3. Squamous Cell Carcinoma (SCC) vs. Adenocarcinoma (Esophagus)
Feature Squamous Cell Carcinoma (SCC) Adenocarcinoma
Location Proximal and Middle thirds of the esophagus. Distal third of the esophagus & GE junction.
Prevalence ~95% of cases worldwide. 2.5–8%, but incidence is rising rapidly.
Major Risk Factors Smoking, alcohol, achalasia, hot beverages, nitrosamines. Chronic GERD, Barrett's Esophagus, Obesity.
Cellular Origin Normal squamous epithelium. Metaplastic columnar epithelium (Barrett's) or submucosal glands.
4. Early vs. Late Management of Corrosive Esophageal Injuries
Feature Early Management (Acute Phase) Late Management (Chronic Phase)
Timing Within 24–48 hours of ingestion. Starts about 8 weeks after injury.
Core Action Endoscopic assessment to grade the burn. Nutritional support. Dilatation (Bouginage or balloon) of formed strictures.
Contraindications Avoid blind gastric tube insertion & early dilation (causes perforation). Avoid retrograde dilation without a gastrostomy.
Adjunct Therapies NG/PEG feeding for severe burns. Surgery if perforated. Local steroid injections for short, stubborn strictures.
5. Type I (Sliding) vs. Type II (Rolling) Hiatus Hernia
Feature Type I (Sliding) Hiatus Hernia Type II (Rolling / Paraesophageal)
Incidence Most common type. Very uncommon.
Patho-anatomy The Esophagogastric (GE) junction slides above the diaphragm.
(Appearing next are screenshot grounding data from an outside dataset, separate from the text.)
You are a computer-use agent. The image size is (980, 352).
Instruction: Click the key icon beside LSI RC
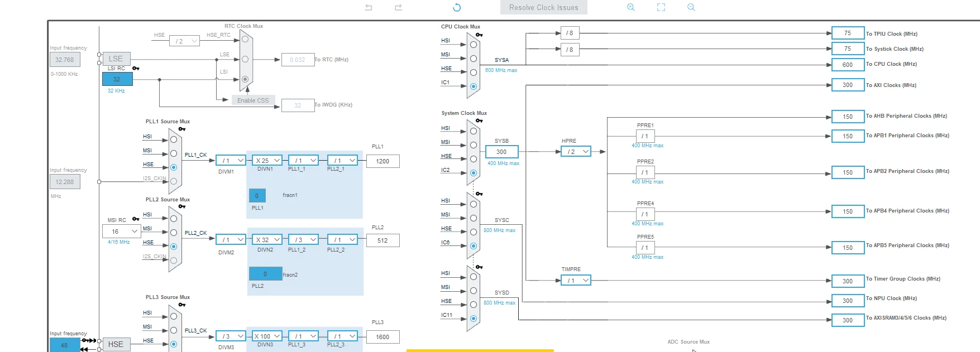[136, 69]
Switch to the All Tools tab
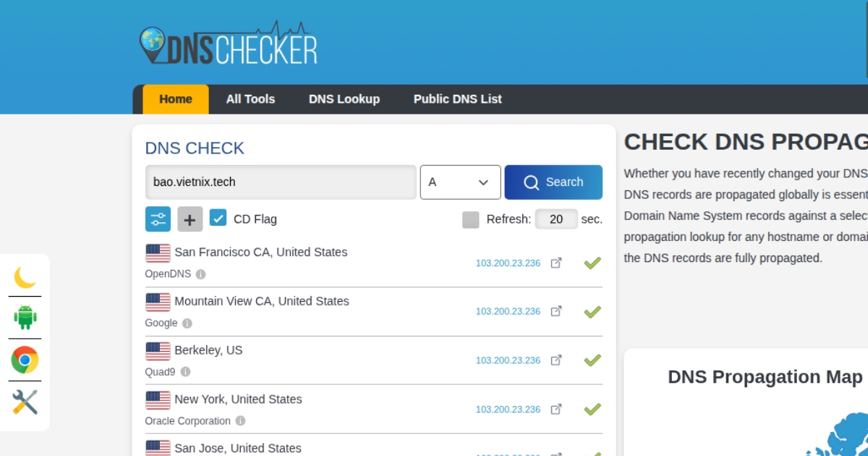 (250, 99)
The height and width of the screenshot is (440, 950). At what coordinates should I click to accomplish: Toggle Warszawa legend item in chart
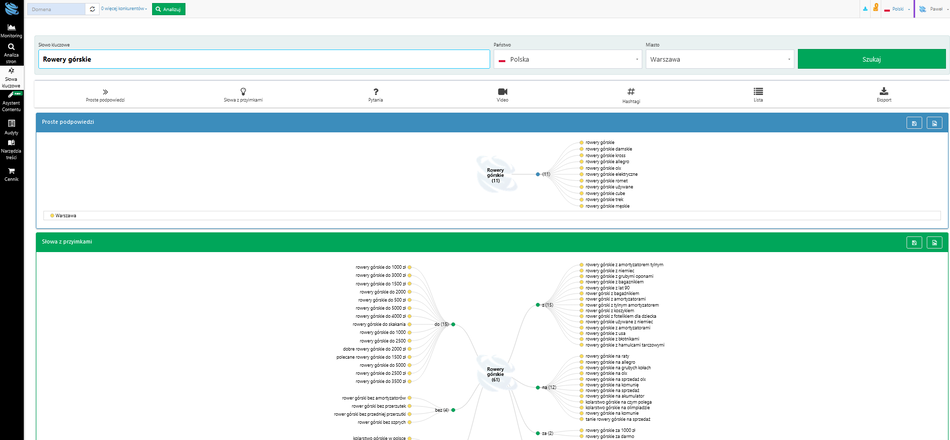pos(64,215)
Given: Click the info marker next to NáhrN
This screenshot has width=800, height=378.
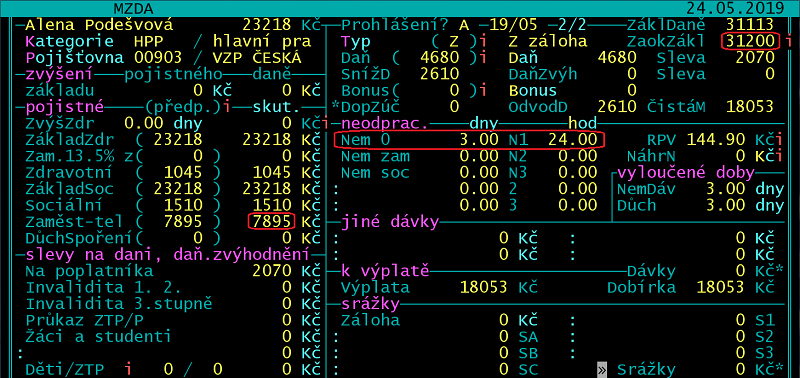Looking at the screenshot, I should [779, 156].
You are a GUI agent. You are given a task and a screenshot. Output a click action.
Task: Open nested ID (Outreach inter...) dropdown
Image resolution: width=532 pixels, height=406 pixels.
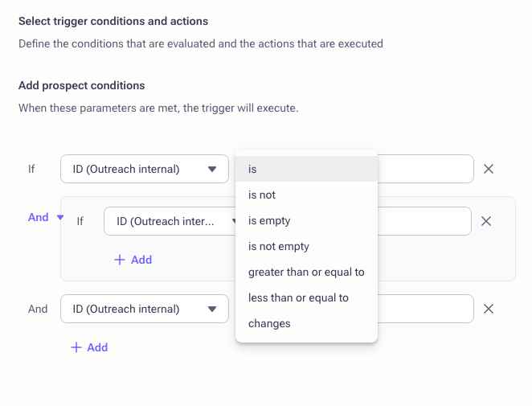coord(174,221)
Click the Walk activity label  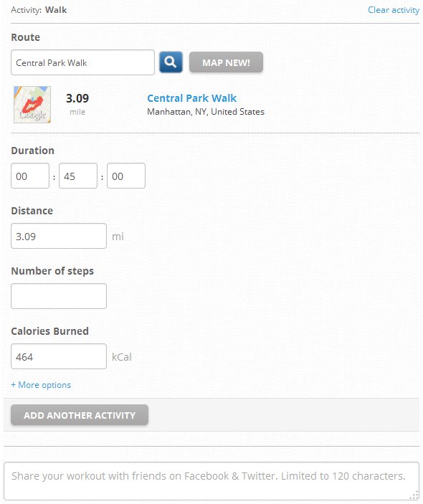[x=56, y=10]
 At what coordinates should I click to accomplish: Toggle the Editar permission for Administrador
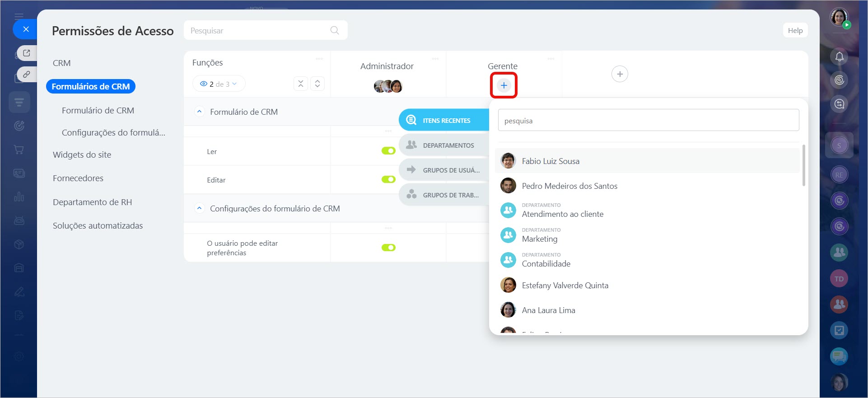(x=388, y=179)
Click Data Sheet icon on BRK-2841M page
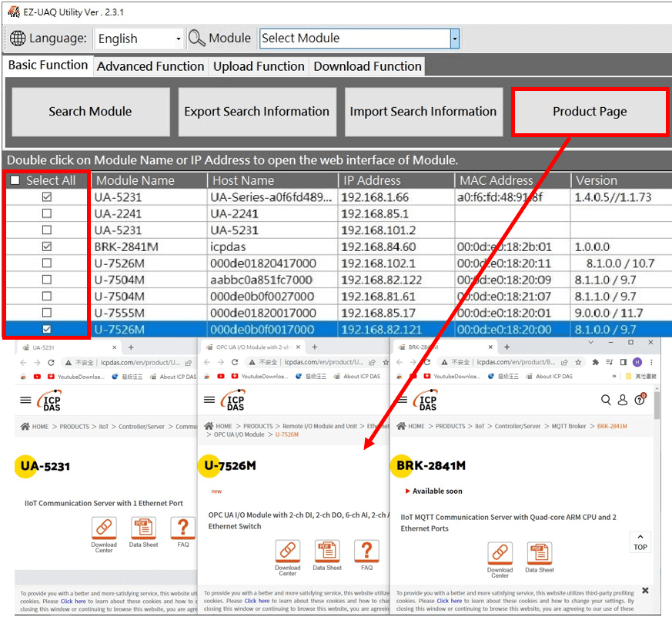 click(x=540, y=554)
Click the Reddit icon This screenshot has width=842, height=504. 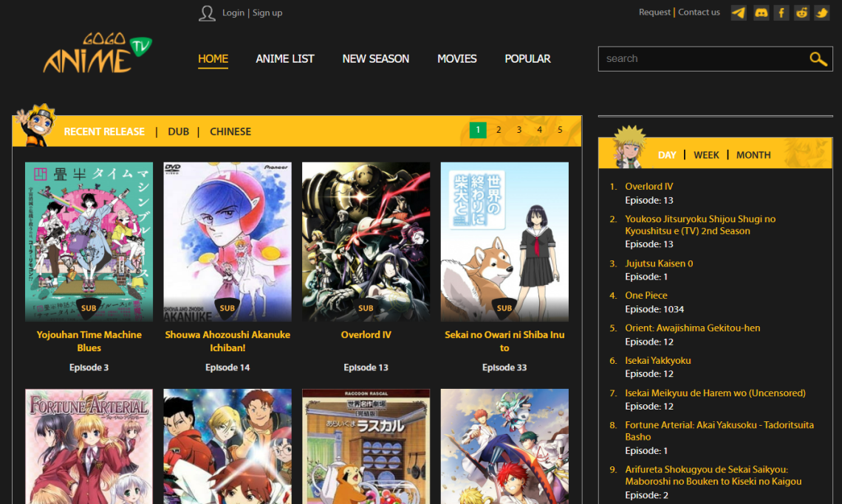coord(801,13)
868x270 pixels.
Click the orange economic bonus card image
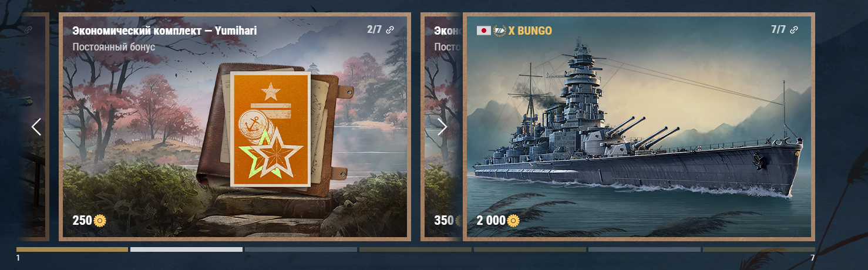click(x=270, y=129)
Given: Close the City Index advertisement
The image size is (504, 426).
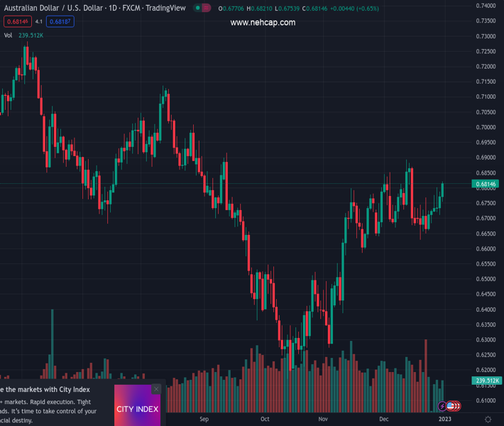Looking at the screenshot, I should point(156,389).
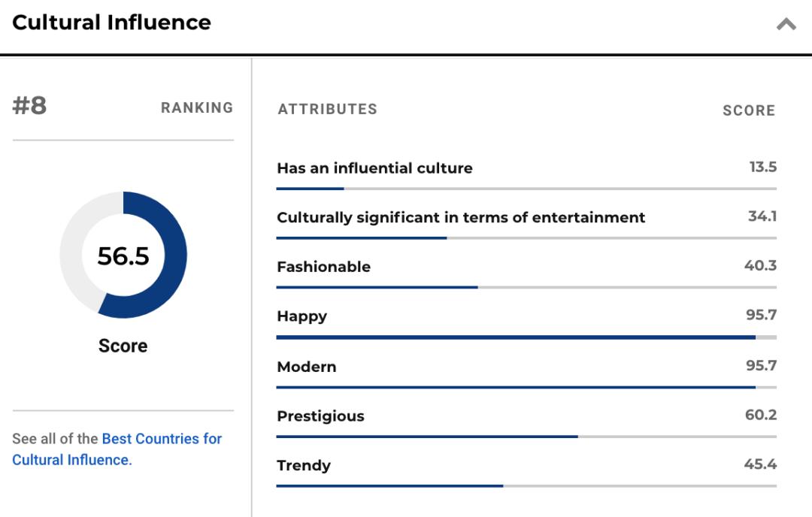This screenshot has height=517, width=812.
Task: Select the Culturally significant in entertainment label
Action: pos(460,218)
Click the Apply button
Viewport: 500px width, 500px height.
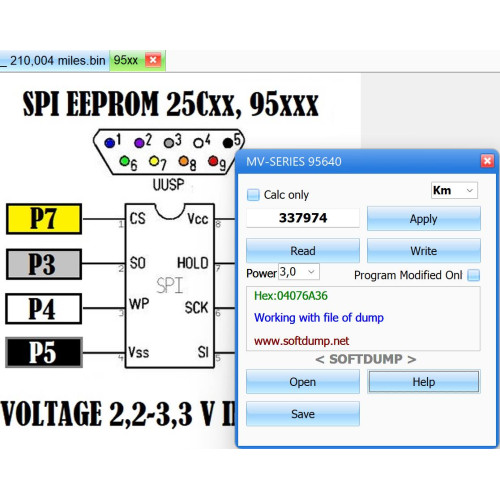point(424,219)
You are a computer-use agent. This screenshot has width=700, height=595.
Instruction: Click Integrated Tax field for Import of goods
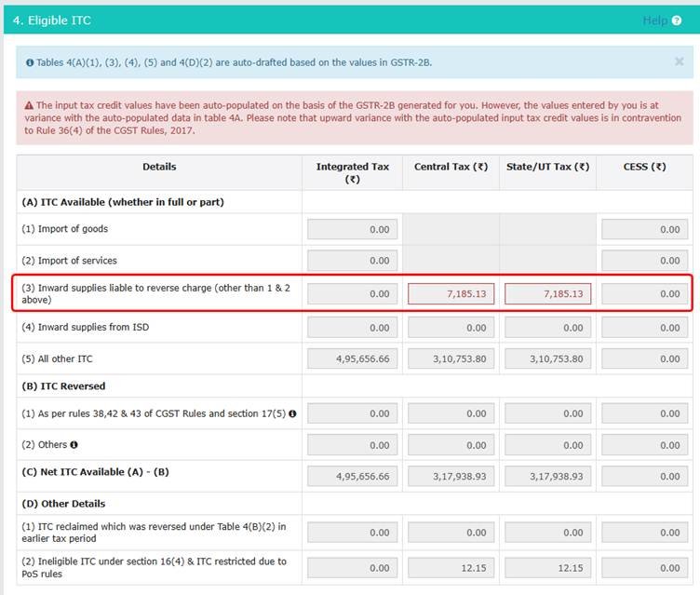(x=353, y=229)
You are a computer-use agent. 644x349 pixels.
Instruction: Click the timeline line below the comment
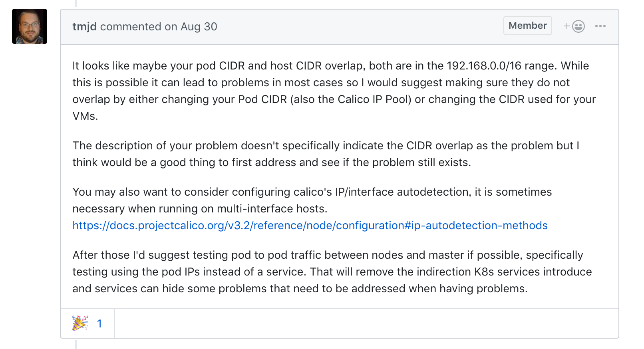[x=76, y=344]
Stomach herniates beside esophagus; GE junction remains anchored below diaphragm.
Underlying Defect Laxity of the hiatus and supporting structures. Isolated weakness or defect in the phrenoesophageal ligament.
Clinical Focus Strongly associated with GERD symptoms (heartburn, reflux). Higher risk for strangulation, obstruction, or mechanical issues.